Elected last May, President Duterte governs a half‐failed state. His signature domestic policy is the extra‐judicial murder of drug users and dealers. His government faces a bitter Islamic insurgency in the country’s south. In a region dominated by economic “tigers” the Philippines barely muddles along, leaving its energetic and entrepreneurial population well behind neighboring peoples.
After taking office Duterte wasted no time in denouncing President Barack Obama, the United States, and the U.S.-Philippine alliance. For a time Duterte even appeared to join Team China, proclaiming that he was in Beijing’s “ideological flow.” Although his enthusiasm for the Sino embrace appeared to fade when Beijing failed to ease its territorial claims, in his State of the Nation address on Monday President Duterte ostentatiously again flaunted his anti‐Americanism.
He demanded the return of three bronze church bells taken in 1901 by U.S. troops battling the Filipino resistance against Washington after the latter seized the archipelago from Spain. Explained Duterte: “Those bells are reminders of the gallantry and heroism of our forebears … who resisted the American colonization and sacrificed their lives in the process. Give us back those Balangiga bells. They are ours. They belong to the Philippines. They are part of our national heritage.”
In fact, the Filipino people have good claim to the bells. But demanding them in a high profile speech after ostentatiously trashing America guarantees rejection. Indeed, the only reason Donald Trump didn’t respond in kind is because he took no notice of Duterte’s speech. The latter was a political act, not a genuine request to redress history.
The relationship between America and the Philippines has been complicated from the start. Washington launched the Spanish‐American War in 1898 in the name of freeing Cubans from Spanish colonial oppression. Madrid also conveniently controlled the Philippines, which offered America an advanced naval station on the way to what were imagined to be illimitable Asian markets.
Although Filipinos already were fighting for independence, Washington insisted that defeated Spain surrender the islands and then undefeated Filipinos accept a new colonial master.

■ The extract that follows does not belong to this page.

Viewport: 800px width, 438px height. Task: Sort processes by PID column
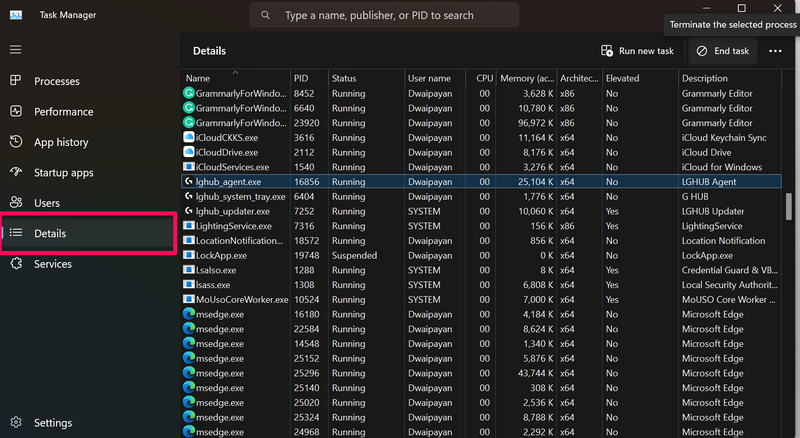point(302,78)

Many refused. The American military fought an increasingly dirty war against the insurgents. Some three years and 200,000 dead Filipinos later, Washington had established its control over most of what now was America’s first “Salt Water” or overseas colony. Some resistance, especially among the Muslim minority, continued for years.
One of the noted battles occurred in Balangiga, where guerrillas infiltrated the town and assaulted a U.S. Army base, killing 48 Americans. The ringing of church bells signaled the start of the attack. Retaliation was brutal, the kind of conduct Americans most often associate with Nazi Germany. Brig. Gen. Jacob W. Smith ordered the killing of anyone who could fight, meaning ten years old and up. Explained the commander: “I want no prisoners. I wish you to kill and burn, the more you kill and burn the better it will please me.” He further instructed his men to make the region “a howling wilderness.” Estimates of the number murdered start at around 2000, though no one really knows. Smith was forced into retirement, but not otherwise punished.
Amid the slaughter the U.S. Army took the bells as war booty. One is housed in a military museum at Camp Red Cloud in South Korea; the other two are displayed at Wyoming’s Francis E. Warren Air Force Base. President Duterte complained: “they hijacked it, stole it and never returned it to us.” The bells represent oppression, not liberty; brutality, not bravery. Given their history, the bells should generate shame and embarrassment in any American who views them. They should go back to the Philippines.
But Washington never has reacted well to demands to reexamine America’s past dubious conduct. President Bill Clinton rejected the request from far more respectable Philippine President Fidel Ramos for the bells’ return. Wyoming politicians also have steadfastly defended their state’s plundered bells. Three years ago Filipinos started an online petition requesting the bells back, but received no response.
While criticism of America’s war‐time conduct is warranted, the abuses occurred almost 120 years ago. President Duterte’s anti‐American feelings date to his childhood (his grandmother reportedly described U.S. war crimes) and apparently were reinforced while he served as mayor of Davao City, when he was denied a visa to visit America because of his use even then of extrajudicial killings to fight crime. Today Duterte is sensitive to foreign, and especially U.S., scrutiny of his murderous misbehavior at a national level.